(Stored data entries)
■ ■ ■ ■ ■

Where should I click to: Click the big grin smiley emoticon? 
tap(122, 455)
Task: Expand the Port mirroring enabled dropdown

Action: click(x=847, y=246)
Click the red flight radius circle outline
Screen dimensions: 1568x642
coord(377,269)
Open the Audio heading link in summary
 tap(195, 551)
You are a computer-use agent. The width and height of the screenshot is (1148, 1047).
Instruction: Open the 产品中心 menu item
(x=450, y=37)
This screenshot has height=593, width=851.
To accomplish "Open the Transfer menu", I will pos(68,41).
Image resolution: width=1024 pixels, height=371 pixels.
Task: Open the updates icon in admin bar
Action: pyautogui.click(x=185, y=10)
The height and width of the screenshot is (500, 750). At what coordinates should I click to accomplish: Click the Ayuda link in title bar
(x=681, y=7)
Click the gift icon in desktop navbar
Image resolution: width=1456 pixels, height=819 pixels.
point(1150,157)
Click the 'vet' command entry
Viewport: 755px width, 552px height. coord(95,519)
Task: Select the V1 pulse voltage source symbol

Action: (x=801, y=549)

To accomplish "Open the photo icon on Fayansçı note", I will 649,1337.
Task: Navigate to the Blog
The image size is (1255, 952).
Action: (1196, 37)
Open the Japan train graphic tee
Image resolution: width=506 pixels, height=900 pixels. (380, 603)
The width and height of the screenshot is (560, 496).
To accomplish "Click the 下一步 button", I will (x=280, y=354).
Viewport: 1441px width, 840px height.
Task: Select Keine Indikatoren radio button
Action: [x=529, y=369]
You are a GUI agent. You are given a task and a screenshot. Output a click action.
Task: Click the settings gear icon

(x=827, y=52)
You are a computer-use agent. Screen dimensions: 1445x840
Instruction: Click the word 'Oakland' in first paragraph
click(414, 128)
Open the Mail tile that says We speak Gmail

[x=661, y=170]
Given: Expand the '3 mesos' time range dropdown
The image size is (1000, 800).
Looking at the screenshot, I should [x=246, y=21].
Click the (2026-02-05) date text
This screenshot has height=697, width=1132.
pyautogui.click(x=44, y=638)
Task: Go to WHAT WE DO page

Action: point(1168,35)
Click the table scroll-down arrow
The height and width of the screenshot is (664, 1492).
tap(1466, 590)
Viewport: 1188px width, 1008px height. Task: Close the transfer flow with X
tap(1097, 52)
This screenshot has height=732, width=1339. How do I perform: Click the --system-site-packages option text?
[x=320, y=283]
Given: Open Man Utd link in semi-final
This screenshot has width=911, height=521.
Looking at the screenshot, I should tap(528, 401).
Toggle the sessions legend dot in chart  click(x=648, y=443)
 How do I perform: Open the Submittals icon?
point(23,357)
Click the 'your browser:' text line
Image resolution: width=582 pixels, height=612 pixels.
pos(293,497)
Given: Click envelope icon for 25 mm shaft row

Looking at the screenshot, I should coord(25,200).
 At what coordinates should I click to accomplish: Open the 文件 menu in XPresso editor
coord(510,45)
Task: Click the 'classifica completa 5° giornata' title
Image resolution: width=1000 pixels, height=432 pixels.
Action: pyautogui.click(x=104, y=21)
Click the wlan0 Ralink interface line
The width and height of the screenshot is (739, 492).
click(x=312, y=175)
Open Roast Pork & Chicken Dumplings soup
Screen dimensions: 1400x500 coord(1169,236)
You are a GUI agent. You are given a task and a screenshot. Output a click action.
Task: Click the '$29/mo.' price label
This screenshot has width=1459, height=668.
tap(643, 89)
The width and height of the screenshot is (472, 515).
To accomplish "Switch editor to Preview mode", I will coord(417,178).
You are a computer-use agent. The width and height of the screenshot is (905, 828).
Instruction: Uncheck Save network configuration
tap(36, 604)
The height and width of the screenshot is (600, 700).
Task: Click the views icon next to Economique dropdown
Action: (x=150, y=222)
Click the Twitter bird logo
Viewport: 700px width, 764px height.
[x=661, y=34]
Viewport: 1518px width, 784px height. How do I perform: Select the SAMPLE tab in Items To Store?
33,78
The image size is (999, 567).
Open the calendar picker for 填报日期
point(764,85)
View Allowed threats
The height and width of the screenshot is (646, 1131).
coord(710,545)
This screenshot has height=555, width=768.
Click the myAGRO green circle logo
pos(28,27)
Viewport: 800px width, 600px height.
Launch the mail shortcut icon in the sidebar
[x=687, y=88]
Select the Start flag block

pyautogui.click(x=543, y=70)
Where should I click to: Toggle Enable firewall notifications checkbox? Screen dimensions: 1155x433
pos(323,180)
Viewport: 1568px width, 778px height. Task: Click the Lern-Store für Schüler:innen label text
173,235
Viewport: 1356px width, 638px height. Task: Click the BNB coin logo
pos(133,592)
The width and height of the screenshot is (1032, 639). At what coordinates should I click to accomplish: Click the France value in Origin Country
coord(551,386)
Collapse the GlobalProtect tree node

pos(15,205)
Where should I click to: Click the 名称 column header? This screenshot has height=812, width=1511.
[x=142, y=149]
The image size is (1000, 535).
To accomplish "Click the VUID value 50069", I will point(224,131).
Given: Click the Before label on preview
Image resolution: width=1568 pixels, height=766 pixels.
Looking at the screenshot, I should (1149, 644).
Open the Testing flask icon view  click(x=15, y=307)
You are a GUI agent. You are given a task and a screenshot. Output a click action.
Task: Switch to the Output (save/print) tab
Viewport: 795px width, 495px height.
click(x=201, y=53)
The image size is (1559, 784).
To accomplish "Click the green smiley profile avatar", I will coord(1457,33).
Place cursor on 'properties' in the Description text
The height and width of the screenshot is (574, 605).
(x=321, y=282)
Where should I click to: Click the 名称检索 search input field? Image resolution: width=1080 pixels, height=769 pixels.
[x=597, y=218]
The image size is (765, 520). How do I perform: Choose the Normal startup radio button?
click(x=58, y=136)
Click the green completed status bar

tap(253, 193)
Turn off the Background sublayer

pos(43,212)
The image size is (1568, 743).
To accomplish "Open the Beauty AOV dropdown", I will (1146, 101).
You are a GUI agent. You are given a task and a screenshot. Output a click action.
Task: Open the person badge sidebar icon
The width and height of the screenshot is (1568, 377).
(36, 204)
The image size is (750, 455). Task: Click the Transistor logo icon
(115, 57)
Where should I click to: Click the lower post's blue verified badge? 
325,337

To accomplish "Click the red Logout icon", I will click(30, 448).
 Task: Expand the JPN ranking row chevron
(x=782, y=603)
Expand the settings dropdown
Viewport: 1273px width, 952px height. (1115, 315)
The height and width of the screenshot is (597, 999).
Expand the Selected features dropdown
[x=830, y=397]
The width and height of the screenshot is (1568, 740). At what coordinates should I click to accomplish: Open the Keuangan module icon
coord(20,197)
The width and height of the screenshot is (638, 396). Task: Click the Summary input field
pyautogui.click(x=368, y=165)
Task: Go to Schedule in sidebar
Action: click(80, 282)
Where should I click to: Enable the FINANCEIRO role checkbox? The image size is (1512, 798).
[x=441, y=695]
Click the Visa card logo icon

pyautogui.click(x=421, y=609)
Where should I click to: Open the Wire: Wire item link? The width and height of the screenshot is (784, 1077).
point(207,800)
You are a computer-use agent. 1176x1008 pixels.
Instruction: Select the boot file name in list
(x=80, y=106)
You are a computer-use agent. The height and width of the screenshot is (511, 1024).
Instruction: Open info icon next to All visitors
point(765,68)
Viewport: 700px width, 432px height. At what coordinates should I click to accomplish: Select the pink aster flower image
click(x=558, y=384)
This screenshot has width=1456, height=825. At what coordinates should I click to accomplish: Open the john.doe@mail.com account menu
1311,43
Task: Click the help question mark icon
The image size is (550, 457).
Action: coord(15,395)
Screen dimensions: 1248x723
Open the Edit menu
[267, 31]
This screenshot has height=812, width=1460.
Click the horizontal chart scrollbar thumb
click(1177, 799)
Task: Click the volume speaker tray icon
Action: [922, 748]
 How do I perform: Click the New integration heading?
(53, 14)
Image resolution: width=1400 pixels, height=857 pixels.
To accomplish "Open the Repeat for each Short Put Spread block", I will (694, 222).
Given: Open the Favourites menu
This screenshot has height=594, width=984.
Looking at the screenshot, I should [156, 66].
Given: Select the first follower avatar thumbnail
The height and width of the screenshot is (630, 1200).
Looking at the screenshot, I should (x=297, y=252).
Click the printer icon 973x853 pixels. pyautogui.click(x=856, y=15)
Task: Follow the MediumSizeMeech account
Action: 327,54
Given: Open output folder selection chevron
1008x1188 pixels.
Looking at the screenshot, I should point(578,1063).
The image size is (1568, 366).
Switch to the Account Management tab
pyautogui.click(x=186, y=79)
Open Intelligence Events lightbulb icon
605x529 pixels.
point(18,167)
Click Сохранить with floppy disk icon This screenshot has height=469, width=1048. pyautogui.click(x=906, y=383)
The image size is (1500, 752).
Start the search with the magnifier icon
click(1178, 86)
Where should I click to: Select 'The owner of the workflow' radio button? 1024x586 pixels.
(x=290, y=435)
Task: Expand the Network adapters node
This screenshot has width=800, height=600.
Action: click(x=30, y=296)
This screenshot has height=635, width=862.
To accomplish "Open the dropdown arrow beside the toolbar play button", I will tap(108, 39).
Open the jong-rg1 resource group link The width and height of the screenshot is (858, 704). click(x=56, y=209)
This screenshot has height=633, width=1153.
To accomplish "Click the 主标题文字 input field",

■ ■ ■ ■ ■

(Task details) The reply must hold exactly the lines from the one containing "This screenshot has width=800, height=600." to the last line of the entries, and nothing more.

(Solution)
This screenshot has width=800, height=600.
Action: click(x=30, y=296)
This screenshot has height=635, width=862.
To accomplish "Open the dropdown arrow beside the toolbar play button", I will tap(108, 39).
Open the jong-rg1 resource group link The width and height of the screenshot is (858, 704). click(x=56, y=209)
This screenshot has height=633, width=1153.
To accomplish "Click the 主标题文字 input field",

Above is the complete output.